Prof. Walsh sees a more serious problem. "Where we often run into trouble is when we assume that providing skills training will improve care provision, when in fact, it may increase problems with morbidity and mortality." As an example, she points to the promotion of cervical examination as a way of assessing the progress of labor. "Traditional midwives don't have access to sterile gloves and so may increase the incidence of infection by using this practice," she observes.

For Ms. Williams of the American College of Nurse Midwives, what should be promoted across cultures is a "model of care that seeks to empower women and results in a childbirth experience that re-inforces a woman's ability to mother and a family's identity." Dr. Kenneth Bell, of Kaiser Permanente, has called it "gentling the art of obstetrics."

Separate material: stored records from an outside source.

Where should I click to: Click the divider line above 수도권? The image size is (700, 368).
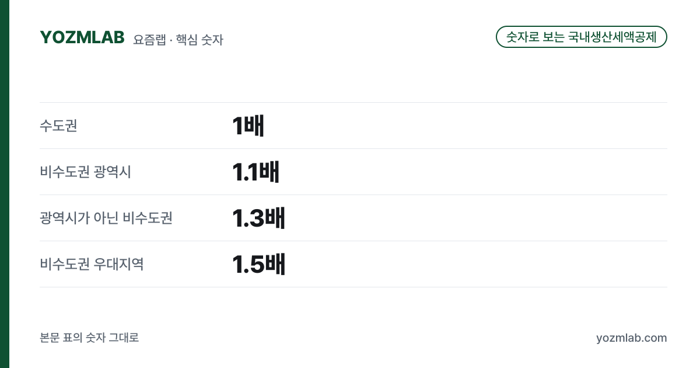(x=353, y=102)
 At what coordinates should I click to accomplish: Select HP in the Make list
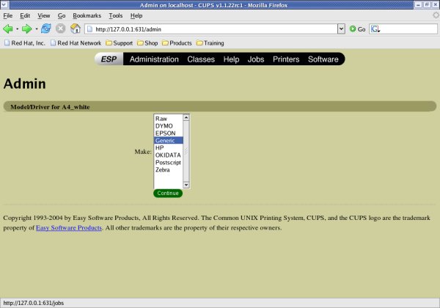tap(159, 147)
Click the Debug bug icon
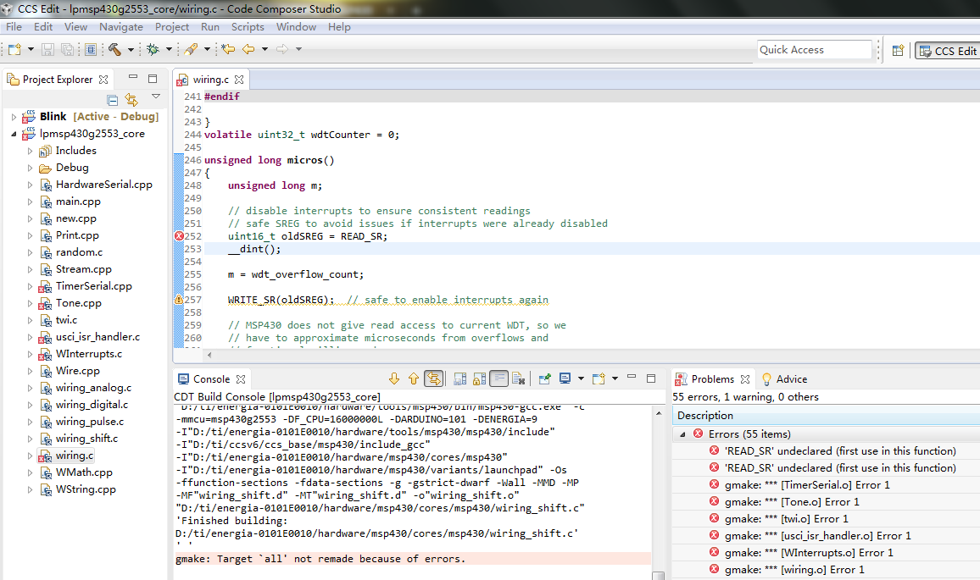The width and height of the screenshot is (980, 580). click(x=153, y=50)
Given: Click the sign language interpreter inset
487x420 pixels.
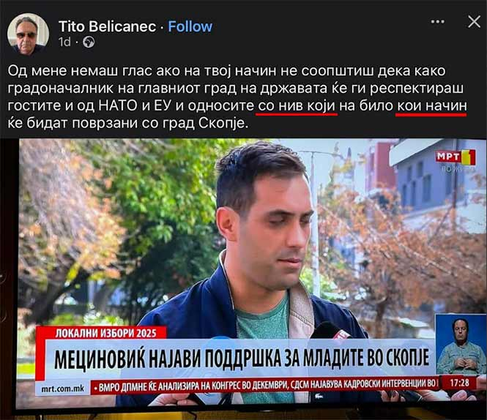Looking at the screenshot, I should 461,345.
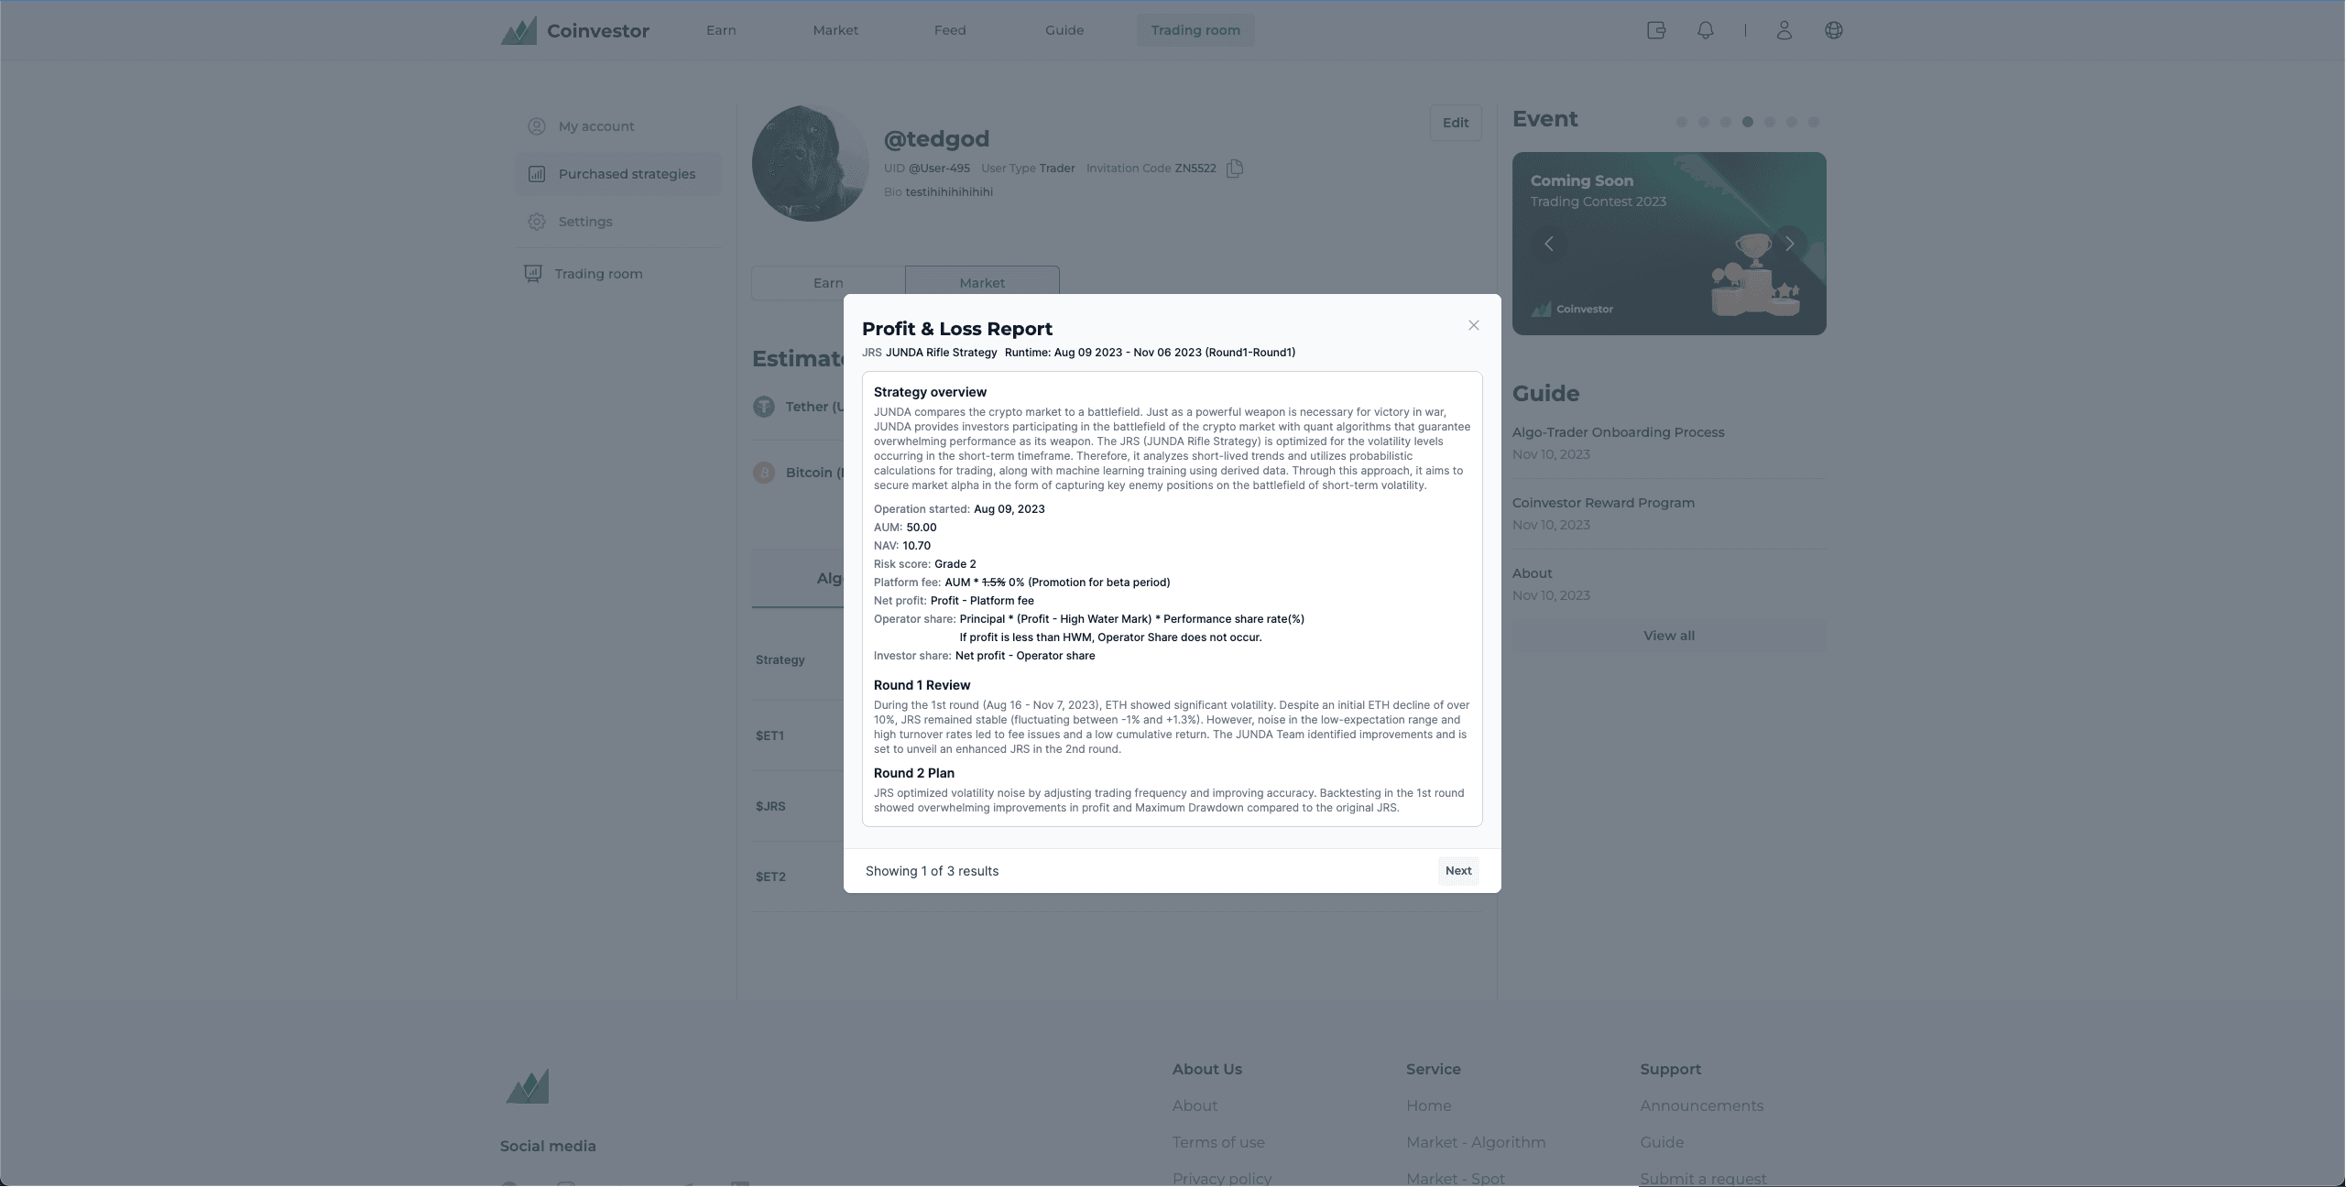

But clearly, achieving a balance between appropriate interventions for reducing maternal and infant mortality, and childbirth practices that are humane and focused on women's experience, calls for further development of effective models, particularly in Latin America. "Childbirth is a noble act and we don't give it enough respect," says PAHO's Dr. Camacho. "We need to humanize the birth experience, but we also need to provide quality care."


Isabel M. Estrada-Portales is a Washington, D.C.-based journalist working in PAHO's Office of Public Information. Journalist Elayne Clift also contributed to this article.